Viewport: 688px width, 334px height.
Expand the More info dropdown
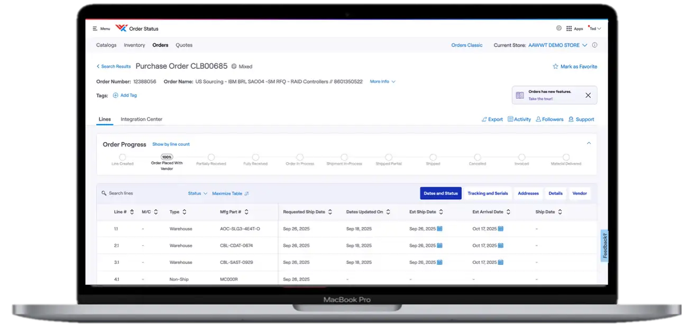382,82
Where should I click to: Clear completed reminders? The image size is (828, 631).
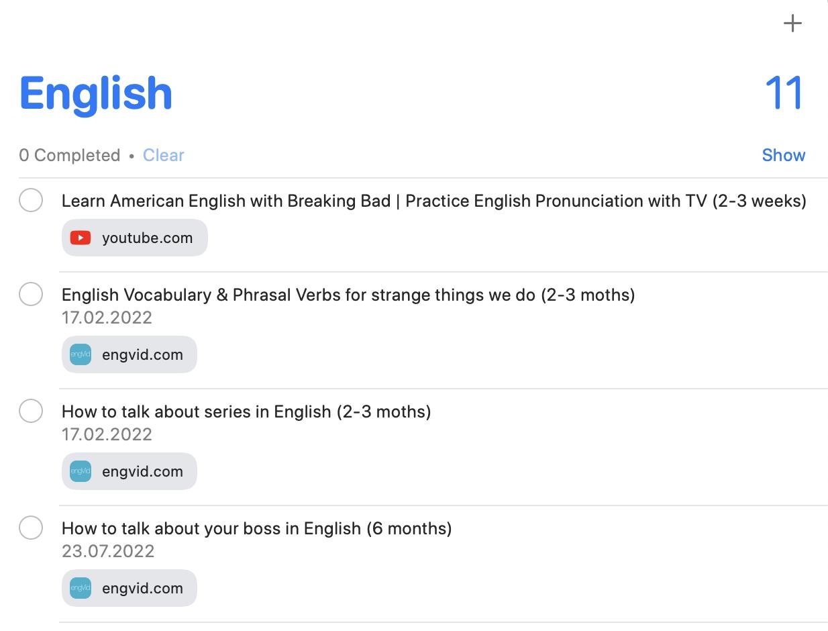(163, 155)
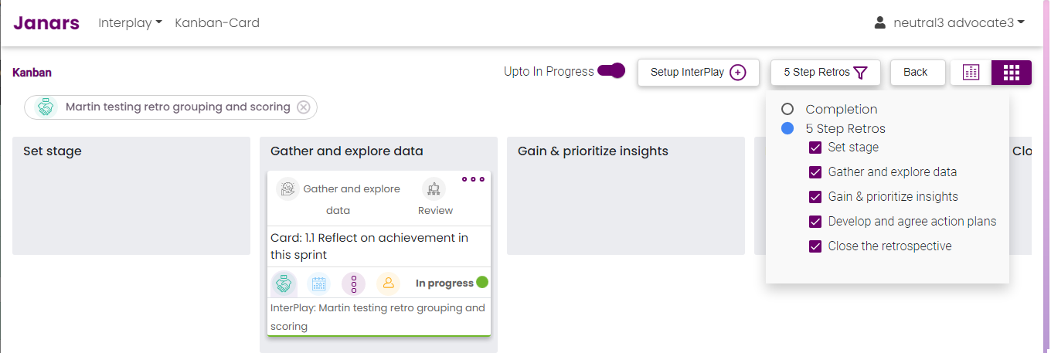Open the neutral3 advocate3 user dropdown
Viewport: 1051px width, 353px height.
[949, 23]
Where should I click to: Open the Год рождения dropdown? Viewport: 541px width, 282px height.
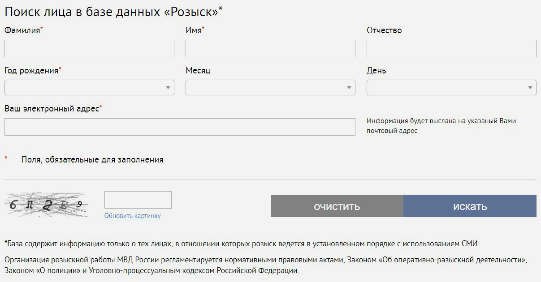point(89,87)
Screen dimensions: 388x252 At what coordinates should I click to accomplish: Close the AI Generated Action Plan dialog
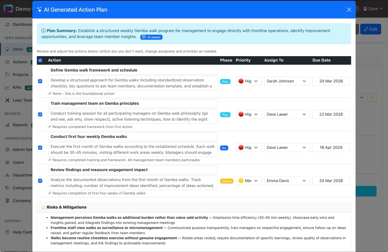349,9
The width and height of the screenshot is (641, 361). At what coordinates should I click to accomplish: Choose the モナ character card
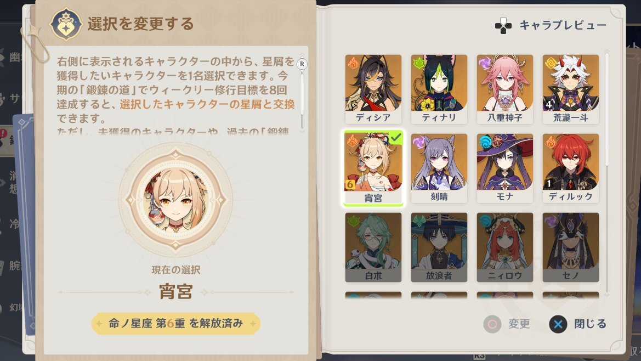point(504,168)
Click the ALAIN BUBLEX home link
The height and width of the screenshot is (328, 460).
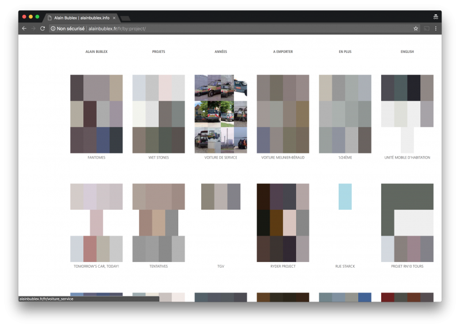[x=97, y=52]
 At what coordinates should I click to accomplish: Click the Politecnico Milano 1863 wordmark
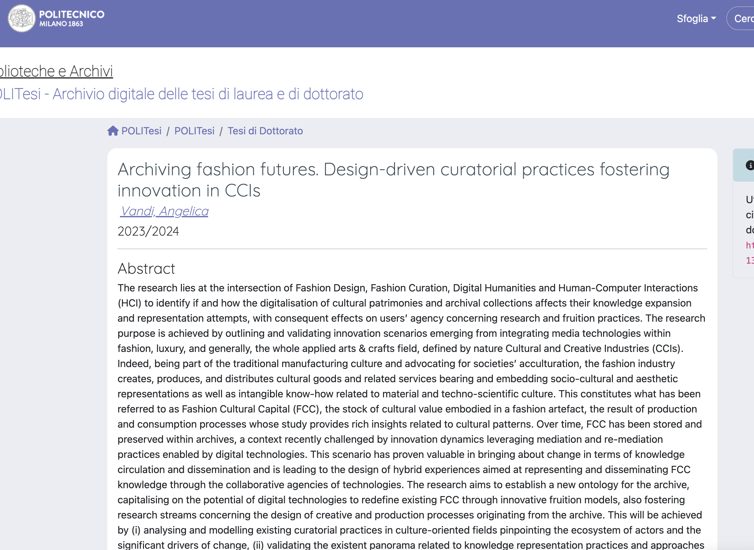[x=72, y=19]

━━━━━━━━━━━━━━━━━━━━

About this task: Write out the whole listing above exactly; do not include the pictures.

Task answer:
Viewport: 688px width, 334px height.
Expand the More info dropdown
382,82
Where should I click to: Clear completed reminders? The image size is (828, 631).
(163, 155)
Open the neutral3 advocate3 user dropdown
Viewport: 1051px width, 353px height.
[949, 23]
Where should I click to: Open the Год рождения dropdown? Viewport: 541px width, 282px height.
point(89,87)
Screen dimensions: 388x252 At what coordinates should I click to accomplish: Close the AI Generated Action Plan dialog
349,9
The width and height of the screenshot is (641, 361). At what coordinates should I click to accomplish: Choose the モナ character card
point(504,168)
Click the ALAIN BUBLEX home link
The height and width of the screenshot is (328, 460).
[x=97, y=52]
 At what coordinates should I click to accomplish: Click the Politecnico Milano 1863 wordmark
[x=72, y=19]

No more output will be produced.